うっすらと紺色のベールが降りたって、そろそろ近づかないと相手の顔が見えなくなってきた時間。件の男性とおばさんは揃ってポアロから出てきた。このまま帰るのかと思いきや、ふたりの足取りは段々と妖しくなっていく。おばさんの方が男の方を人気のない路地へと自然に誘っているように見えるが――いや、…違うな。あれでは多分…。

充分に間をおいてから、私もその路地へと向かう。
心臓は特段変な動悸も奏でなかった。私にとって「これ」は日常の一部で、例えば大学生がアルバイトの行くのと同じくらい平凡でありふれていることだ。緊張や、恐怖はない。そういうのは持たない方がいいと口数の少ない父親が私に教えてくれた数少ない教育の一つだ。

私たちにとって、それは特別であってはならない。朝が来れば太陽が昇るように、繰り返される日常の一部ではないとならないのだ。

今思えばちょっとお洒落に言ったつもりなんだろうなと微笑ましくもなるが、私はその言葉を気に入っていた。


薄暗い路地には思い描いていた通り、おばさんは倒れ、男の方は背筋を伸ばしたまま彼女の鞄の中をまき散らしていた。私が路地を覗き込んだのと、彼が路地の入口に目をやったのは殆ど同時だったように思う。流石、野性的な勘は歳をとっていても現役並みだわ。でも。


「……やぁ、お嬢さん」


こんな声で絵本の読み聞かせをされたら、子どもはたちまち眠くなってしまうだろうな。そんな風に思える優しくて、安心する、老齢した声だった。


「すまないねぇ。でも、見られてしまったから…仕方がないねぇ」


全く、こんな声で、こんなトーンで遠回しに「殺す」と言われていると誰が気づくだろう。彼の右手のナイフがきらりと光った。身軽に、音もたてずに彼は私にナイフを立てた。――だが、私の拳銃が彼を打ち抜く方が数倍速いというのを、彼はいつ気付くだろうか。

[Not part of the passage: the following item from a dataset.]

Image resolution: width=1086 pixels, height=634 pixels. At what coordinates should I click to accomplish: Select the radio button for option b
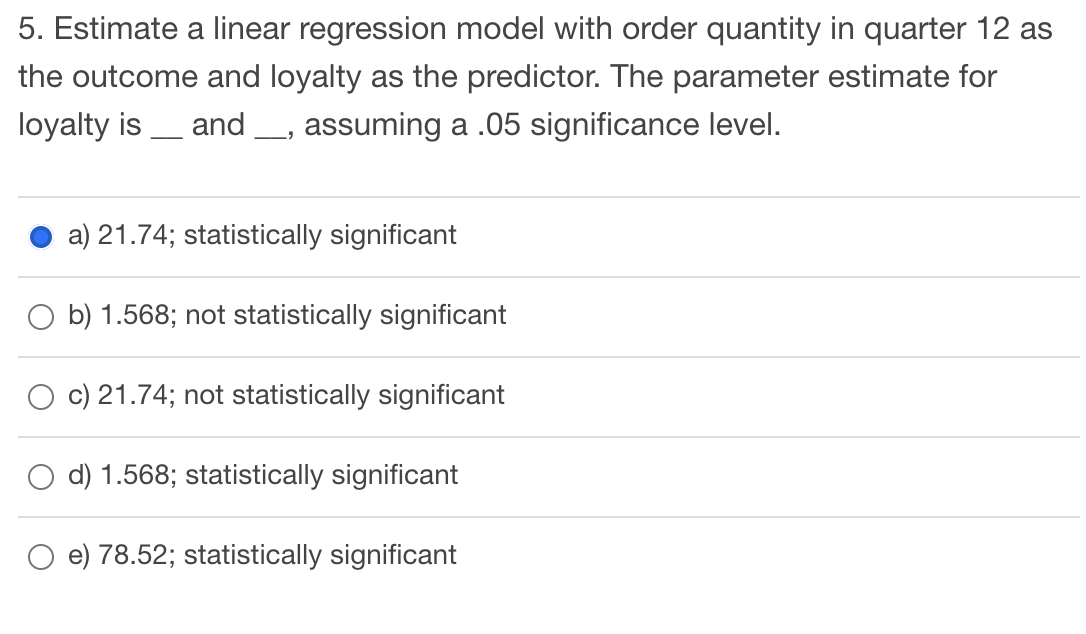tap(40, 317)
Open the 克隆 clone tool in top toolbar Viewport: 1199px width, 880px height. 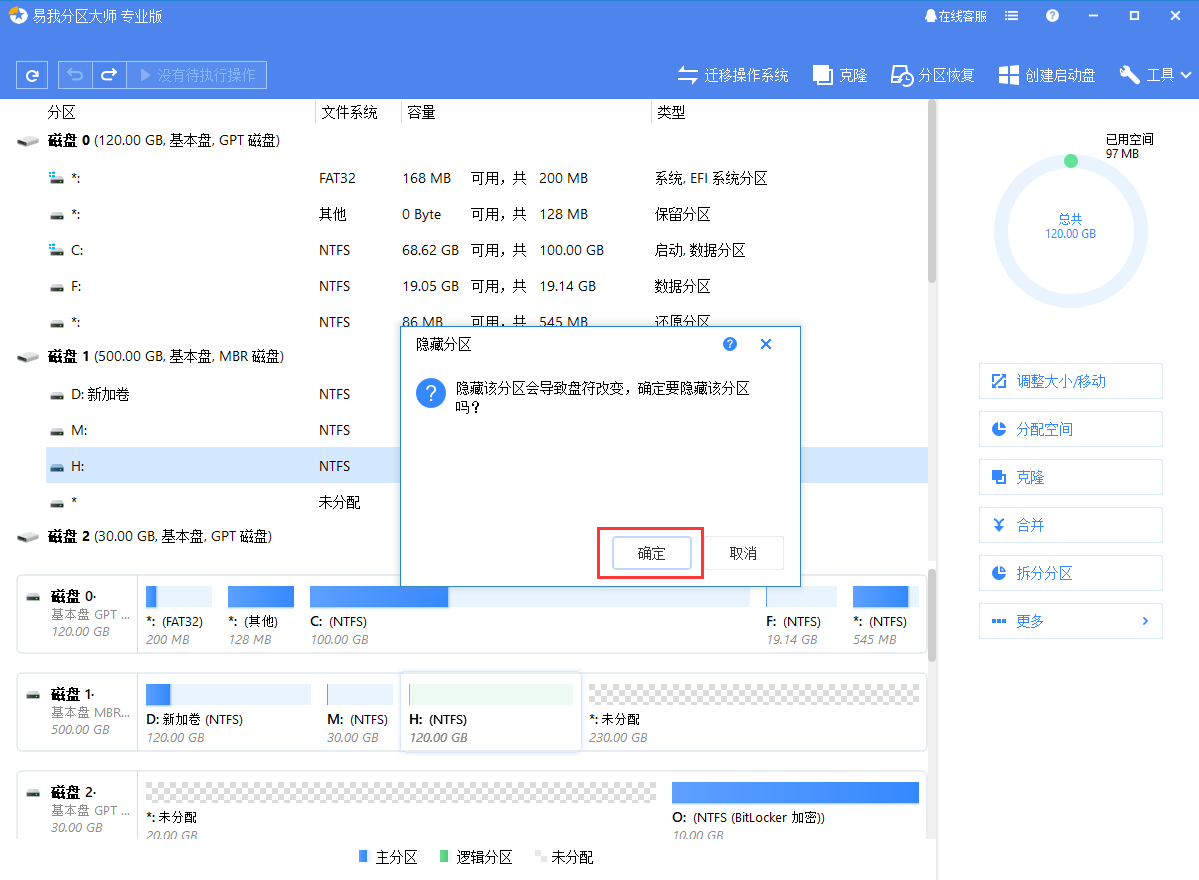tap(839, 75)
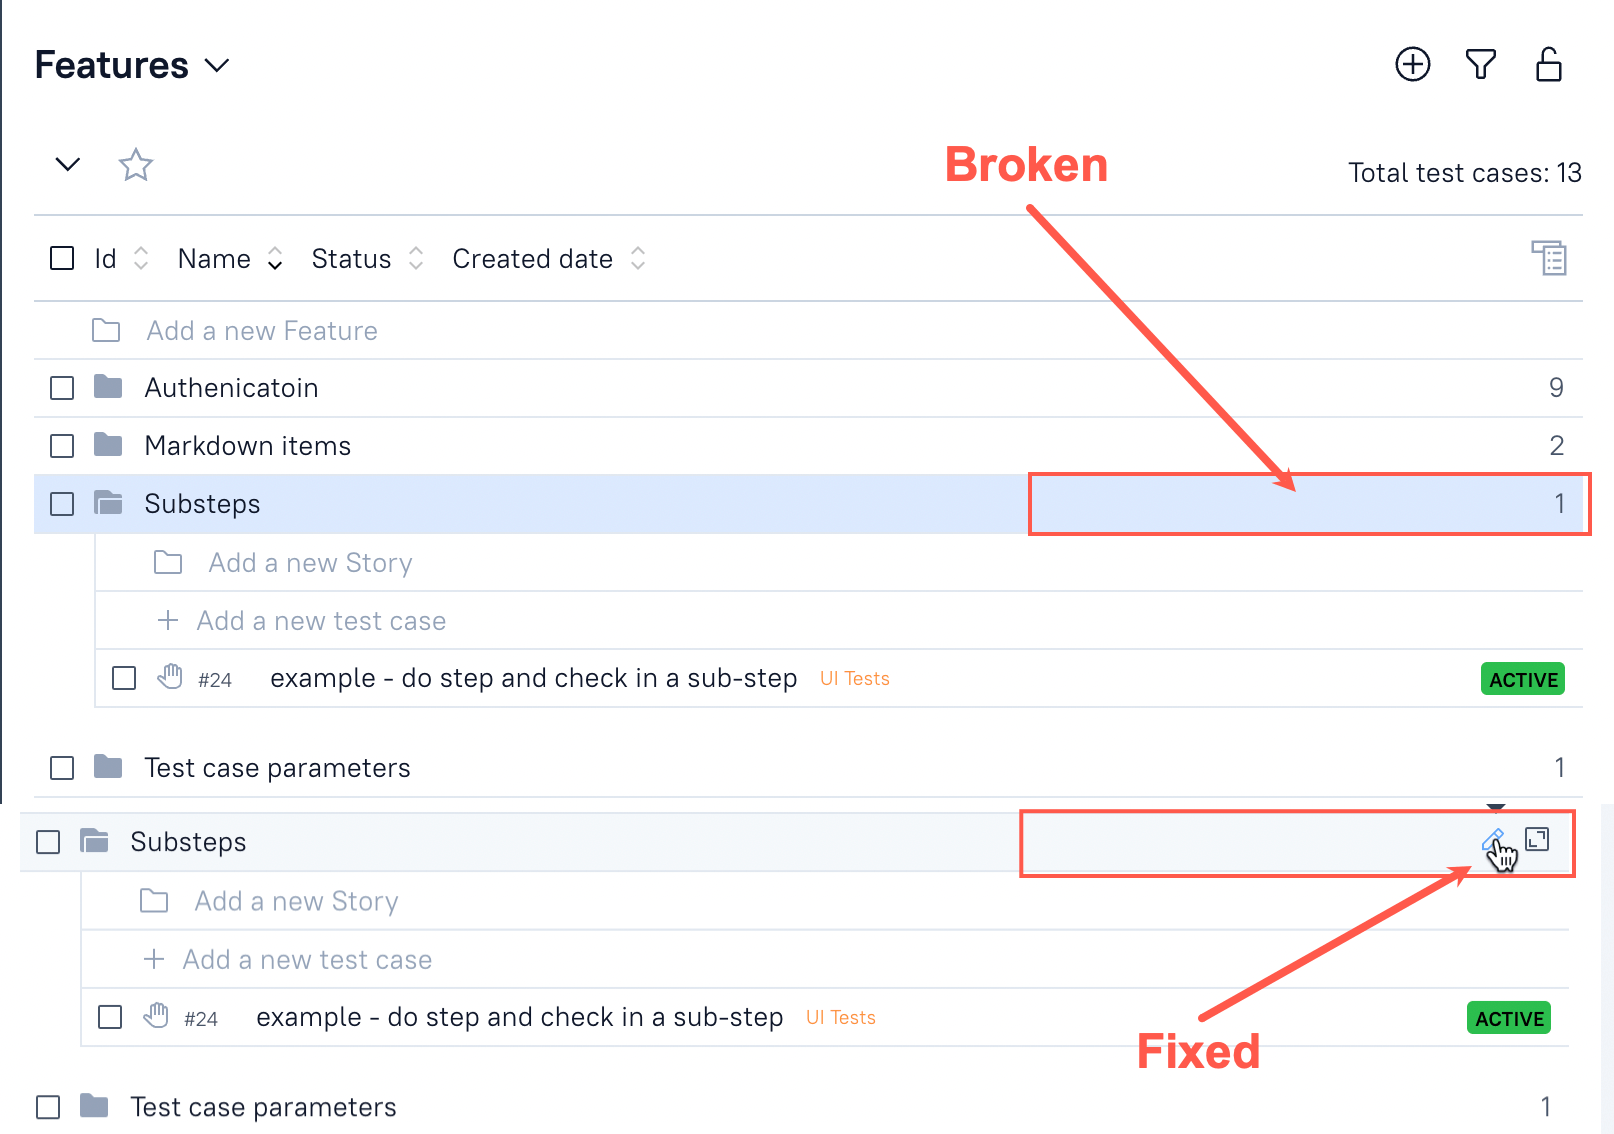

二発。改造した拳銃は音もなく獲物を軽々しく打ち抜く。弾が小さく、火薬の匂いや硝煙に最大限に配慮している分殺傷能力は低いが、そんなものは要するに打ち抜く部位によって解決する。私と手に馴染んだこれは、確実に狙いたい部位を貫いてくれる。今は足を狙った。両脚のアキレス腱、これでもう歩くことはできまい。


「な…な…なんだ、お前は…」


『さぁ?あの世で私を知っている誰かに聞けば?』


脳幹部に狙いを定める。特別な感情はない。一連の流れとして私の身体に沁みついている行為だ。


「おま、お前は…そ、うか…ポアロにいた…」


『今頃気付いたの?どんな手強い相手かと想像してたのに…ショック』


「そう、そうか、お前が、…いら、いされたら…誰でもころ、す…ころし、や」


全然ダメね。今ごろになってそんなことに気がつくなんて。
私にポアロで気がつけなかった瞬間からあなたの死は決まってたのよ。…まぁ、気づかれていたら私の方が死んでいたのだろうが。


「夜を…縄張りに…コード、ネームはたしか……いざよ」


全てを言い終わる前に、私は彼の脳天を打ち抜いていた。
先程まで生きていたことのほうが冗談のように路地から生き物の気配が消える。


『その名前、嫌いなのよね』


人気のない路地で、私は吐き捨てるように呟いた。